The father asked, "Why did you say good-bye Grandpa?"

The little girl said, "I don't know Daddy, it just seemed like the thing to do."

 

The next day Grandpa died. The father thought it was a strange coincidence.

A few months later the father put the girl to bed and listened to her prayers,

which went like this: "God bless Mommy, God Bless Daddy. and good-bye Grandma."

 

The next day the grandmother died. Oh my gosh,

thought the father, this kid is in contact with the other side.
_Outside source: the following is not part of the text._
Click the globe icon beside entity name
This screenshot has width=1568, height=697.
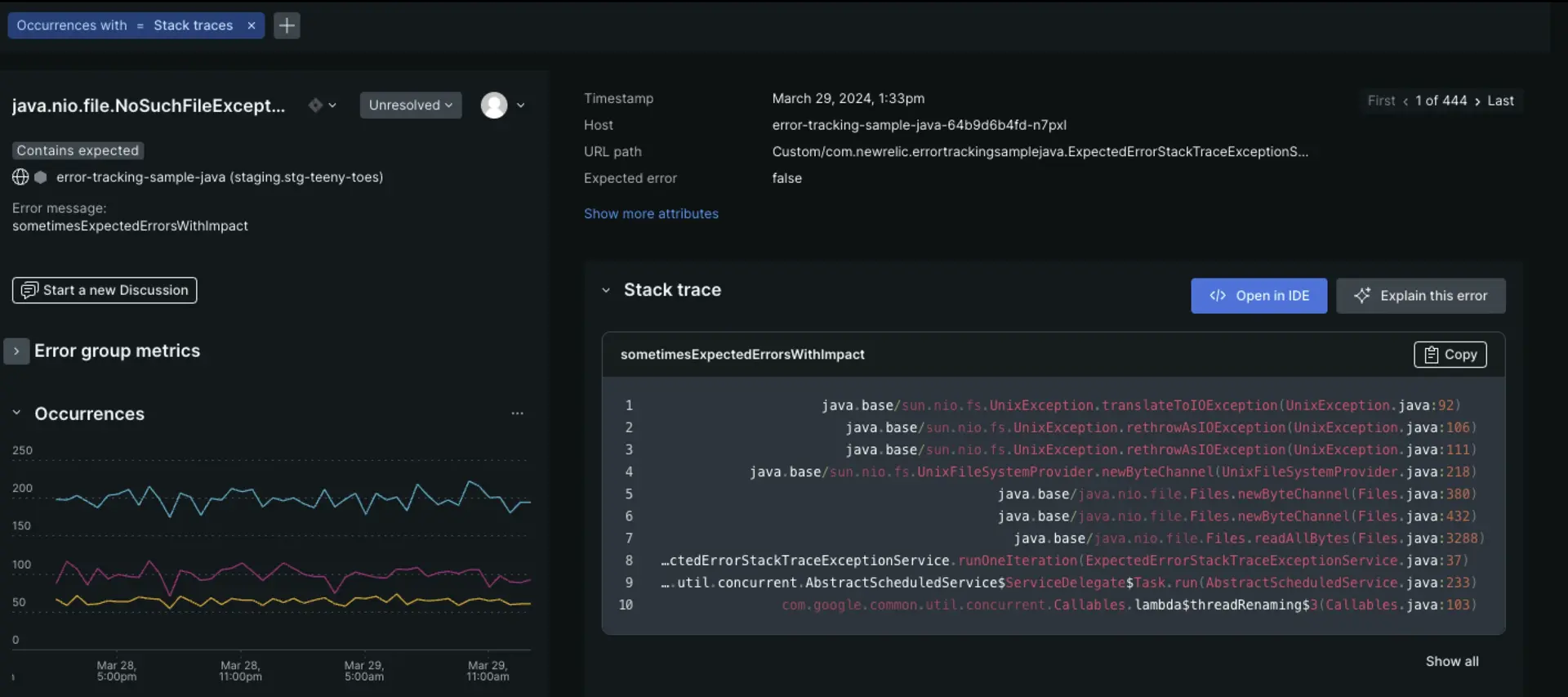[20, 177]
Several weeks later when the girl was going to bed, the dad heard her

say: "God bless Mommy and good-bye Daddy."

 

He practically went into shock. He couldn't sleep all night and got up

at the crack of dawn to go to his office. He was nervous as a cat all day,

had lunch sent in, and watched the clock. He figured if he could get by until midnight,

he would be okay. He felt safe in the office, so instead of going home at the end of the day,

he stayed there, drinking coffee, looking at his watch, and jumping a t every sound.

 

Finally midnight arrived. He breathed a sign of relief and went home.

 

When he got home his wife said, "I've never seen you work so late,

What's the matter?"

 

He said, "I don't want to talk about it. I've just spent the worst day of my life."

 

She said, "You think you had a bad day. You'll never believe what

happened to me.........

 

This morning my golf pro dropped dead in the middle of my lesson!!!"